## WHAT THE EXERCISE ASKS
Search the entries below for the string "computer" and copy the lines that hold it.

## Stored data

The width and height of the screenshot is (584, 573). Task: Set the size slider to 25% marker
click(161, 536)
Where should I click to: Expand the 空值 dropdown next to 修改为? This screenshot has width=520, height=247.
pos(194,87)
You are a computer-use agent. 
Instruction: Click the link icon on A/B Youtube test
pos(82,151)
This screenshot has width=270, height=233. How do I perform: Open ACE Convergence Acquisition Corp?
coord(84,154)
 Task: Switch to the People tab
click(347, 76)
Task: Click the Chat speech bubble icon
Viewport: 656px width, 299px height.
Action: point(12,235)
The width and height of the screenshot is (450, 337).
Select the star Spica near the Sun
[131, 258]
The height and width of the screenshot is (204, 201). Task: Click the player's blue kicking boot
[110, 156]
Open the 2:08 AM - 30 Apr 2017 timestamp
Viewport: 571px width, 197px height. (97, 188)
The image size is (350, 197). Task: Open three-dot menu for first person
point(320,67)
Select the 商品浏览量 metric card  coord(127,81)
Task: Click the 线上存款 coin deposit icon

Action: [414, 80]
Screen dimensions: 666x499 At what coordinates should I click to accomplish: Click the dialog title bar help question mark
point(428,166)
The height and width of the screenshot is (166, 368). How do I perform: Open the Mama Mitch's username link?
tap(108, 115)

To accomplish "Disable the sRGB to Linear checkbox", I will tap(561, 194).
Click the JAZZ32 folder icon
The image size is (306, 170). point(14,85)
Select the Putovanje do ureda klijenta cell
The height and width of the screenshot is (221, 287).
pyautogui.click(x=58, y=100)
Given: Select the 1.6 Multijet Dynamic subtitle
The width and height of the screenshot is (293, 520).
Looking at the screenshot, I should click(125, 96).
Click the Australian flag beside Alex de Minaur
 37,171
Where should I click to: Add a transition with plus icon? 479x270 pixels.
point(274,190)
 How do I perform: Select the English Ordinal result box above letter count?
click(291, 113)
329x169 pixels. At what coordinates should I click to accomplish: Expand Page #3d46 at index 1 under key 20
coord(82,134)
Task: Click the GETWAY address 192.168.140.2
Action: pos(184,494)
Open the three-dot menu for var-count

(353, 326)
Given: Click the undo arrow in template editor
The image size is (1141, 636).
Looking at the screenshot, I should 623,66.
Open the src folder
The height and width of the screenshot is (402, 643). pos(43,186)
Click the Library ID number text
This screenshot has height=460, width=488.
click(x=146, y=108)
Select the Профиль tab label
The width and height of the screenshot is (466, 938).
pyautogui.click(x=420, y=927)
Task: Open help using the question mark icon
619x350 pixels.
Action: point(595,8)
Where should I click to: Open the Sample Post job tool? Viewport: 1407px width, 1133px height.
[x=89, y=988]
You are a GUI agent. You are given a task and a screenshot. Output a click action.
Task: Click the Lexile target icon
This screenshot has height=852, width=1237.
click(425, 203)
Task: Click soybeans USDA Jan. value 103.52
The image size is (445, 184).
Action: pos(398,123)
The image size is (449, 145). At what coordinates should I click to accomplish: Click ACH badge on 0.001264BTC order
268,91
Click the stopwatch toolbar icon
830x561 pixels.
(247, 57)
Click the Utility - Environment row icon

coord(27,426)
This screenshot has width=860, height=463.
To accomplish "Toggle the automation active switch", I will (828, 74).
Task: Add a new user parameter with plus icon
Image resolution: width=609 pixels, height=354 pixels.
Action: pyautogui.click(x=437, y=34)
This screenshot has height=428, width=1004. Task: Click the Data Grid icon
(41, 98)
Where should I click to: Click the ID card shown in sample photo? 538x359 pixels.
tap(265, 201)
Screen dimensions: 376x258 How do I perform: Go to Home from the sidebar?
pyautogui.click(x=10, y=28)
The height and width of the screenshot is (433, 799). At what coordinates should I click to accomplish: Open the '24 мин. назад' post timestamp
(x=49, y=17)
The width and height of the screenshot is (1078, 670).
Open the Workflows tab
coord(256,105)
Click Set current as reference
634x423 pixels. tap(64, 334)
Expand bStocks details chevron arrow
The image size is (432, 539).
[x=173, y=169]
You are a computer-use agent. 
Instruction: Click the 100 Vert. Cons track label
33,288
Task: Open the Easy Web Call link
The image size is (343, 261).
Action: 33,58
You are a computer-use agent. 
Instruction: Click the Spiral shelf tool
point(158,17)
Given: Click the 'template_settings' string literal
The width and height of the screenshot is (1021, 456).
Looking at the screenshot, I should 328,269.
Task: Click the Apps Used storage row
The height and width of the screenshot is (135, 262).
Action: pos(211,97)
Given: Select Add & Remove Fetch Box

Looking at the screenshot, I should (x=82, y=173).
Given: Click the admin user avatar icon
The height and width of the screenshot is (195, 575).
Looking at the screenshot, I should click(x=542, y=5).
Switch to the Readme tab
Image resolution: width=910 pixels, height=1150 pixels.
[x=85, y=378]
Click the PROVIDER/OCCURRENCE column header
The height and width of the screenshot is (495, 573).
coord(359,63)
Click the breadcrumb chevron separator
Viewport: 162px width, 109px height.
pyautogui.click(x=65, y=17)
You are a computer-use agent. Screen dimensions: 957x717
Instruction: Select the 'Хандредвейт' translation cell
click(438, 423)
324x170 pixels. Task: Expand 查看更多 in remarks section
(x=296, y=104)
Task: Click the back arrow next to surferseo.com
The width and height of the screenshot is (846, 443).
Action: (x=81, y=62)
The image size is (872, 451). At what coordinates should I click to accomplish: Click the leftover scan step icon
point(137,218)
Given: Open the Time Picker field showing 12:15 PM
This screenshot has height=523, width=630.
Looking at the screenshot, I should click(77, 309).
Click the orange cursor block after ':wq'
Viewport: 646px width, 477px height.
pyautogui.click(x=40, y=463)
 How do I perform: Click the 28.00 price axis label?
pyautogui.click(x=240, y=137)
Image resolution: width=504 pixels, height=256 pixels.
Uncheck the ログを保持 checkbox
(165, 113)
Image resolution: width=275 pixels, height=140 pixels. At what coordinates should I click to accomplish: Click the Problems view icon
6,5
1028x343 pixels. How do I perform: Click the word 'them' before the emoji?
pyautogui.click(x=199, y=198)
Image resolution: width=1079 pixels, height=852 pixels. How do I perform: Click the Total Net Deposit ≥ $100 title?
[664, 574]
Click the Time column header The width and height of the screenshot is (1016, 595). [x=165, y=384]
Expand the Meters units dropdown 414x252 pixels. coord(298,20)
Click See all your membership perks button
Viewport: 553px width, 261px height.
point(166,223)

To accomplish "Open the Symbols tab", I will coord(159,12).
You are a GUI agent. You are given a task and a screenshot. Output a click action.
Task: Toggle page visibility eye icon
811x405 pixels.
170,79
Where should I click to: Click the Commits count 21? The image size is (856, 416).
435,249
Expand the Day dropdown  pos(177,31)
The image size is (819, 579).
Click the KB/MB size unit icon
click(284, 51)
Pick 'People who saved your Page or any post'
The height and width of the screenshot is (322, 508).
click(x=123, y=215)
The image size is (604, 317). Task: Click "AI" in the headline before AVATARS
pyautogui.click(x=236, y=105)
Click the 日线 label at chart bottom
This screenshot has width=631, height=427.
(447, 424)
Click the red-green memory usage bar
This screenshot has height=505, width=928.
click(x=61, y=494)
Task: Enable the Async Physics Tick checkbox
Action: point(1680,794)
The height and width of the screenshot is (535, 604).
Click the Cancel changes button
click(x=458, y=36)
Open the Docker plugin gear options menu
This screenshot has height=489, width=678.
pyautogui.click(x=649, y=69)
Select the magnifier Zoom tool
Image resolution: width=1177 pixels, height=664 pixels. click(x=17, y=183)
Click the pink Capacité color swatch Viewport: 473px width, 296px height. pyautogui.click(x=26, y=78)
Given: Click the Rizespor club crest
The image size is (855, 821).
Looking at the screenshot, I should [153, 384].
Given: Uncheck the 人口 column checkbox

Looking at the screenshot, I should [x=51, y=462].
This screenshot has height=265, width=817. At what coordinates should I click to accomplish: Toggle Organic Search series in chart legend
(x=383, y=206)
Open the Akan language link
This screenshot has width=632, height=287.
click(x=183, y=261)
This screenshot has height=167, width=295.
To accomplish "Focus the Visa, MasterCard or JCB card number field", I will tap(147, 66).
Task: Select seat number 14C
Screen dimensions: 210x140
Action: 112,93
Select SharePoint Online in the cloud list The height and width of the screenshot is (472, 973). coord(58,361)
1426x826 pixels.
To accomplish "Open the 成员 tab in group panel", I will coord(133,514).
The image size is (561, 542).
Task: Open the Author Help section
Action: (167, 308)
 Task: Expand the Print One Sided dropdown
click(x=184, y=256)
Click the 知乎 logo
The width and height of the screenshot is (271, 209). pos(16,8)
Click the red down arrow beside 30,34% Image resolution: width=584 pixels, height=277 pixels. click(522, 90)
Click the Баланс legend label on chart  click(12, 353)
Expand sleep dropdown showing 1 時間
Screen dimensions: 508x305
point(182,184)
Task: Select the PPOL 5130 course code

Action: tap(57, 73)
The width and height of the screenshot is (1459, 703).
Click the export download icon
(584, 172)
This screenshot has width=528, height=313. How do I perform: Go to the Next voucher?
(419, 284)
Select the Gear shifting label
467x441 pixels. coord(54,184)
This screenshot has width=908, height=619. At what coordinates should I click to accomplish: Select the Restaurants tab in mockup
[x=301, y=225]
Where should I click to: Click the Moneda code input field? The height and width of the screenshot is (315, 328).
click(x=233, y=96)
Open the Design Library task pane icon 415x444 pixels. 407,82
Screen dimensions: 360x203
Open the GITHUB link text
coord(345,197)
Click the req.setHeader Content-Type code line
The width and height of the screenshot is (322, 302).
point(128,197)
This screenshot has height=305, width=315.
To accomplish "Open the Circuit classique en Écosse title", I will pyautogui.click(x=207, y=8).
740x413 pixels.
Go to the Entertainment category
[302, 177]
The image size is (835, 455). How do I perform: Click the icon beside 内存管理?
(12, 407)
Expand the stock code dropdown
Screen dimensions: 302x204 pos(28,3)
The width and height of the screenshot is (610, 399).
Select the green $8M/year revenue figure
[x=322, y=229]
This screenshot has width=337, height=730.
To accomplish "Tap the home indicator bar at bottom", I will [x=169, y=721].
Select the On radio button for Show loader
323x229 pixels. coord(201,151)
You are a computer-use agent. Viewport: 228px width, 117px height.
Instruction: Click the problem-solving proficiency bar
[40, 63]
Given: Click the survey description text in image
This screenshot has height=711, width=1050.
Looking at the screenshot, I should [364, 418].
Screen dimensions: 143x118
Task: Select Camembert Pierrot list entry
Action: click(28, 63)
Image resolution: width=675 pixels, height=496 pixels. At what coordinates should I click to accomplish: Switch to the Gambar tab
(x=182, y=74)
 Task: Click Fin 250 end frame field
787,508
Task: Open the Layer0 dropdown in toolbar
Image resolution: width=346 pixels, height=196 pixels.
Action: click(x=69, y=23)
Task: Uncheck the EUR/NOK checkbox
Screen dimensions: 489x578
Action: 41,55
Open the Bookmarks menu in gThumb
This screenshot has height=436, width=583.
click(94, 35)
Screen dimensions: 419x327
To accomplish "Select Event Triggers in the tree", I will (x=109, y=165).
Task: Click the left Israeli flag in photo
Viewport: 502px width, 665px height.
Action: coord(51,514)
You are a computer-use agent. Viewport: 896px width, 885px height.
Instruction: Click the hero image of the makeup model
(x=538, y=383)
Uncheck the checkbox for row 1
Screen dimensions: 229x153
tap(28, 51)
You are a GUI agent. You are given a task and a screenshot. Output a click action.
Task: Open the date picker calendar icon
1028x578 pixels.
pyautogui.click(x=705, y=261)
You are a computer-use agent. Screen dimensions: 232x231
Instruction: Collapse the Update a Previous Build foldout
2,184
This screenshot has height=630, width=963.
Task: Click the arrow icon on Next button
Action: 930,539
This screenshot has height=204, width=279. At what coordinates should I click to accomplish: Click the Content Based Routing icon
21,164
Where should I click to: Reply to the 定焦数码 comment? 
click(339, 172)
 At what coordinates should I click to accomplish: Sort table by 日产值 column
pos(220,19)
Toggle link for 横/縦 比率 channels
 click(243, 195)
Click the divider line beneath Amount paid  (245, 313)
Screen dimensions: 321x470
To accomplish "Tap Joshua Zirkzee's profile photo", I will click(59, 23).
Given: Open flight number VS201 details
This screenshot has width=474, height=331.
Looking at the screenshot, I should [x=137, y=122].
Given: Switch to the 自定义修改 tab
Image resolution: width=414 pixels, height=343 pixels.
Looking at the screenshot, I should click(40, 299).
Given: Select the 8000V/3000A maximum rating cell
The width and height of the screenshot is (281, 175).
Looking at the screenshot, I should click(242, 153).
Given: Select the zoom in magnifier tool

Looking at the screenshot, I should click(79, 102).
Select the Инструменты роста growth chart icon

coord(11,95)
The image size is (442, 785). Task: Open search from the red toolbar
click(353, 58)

## RESPONSE FOR THIS EXERCISE
You are a computer-use agent. 
You are a computer-use agent. 
You are a computer-use agent. 
You are a computer-use agent. Screen dimensions: 957x717
You are a computer-use agent. Viewport: 228px width, 117px height.
You are a computer-use agent. Viewport: 896px width, 885px height.
You are a computer-use agent. Screen dimensions: 232x231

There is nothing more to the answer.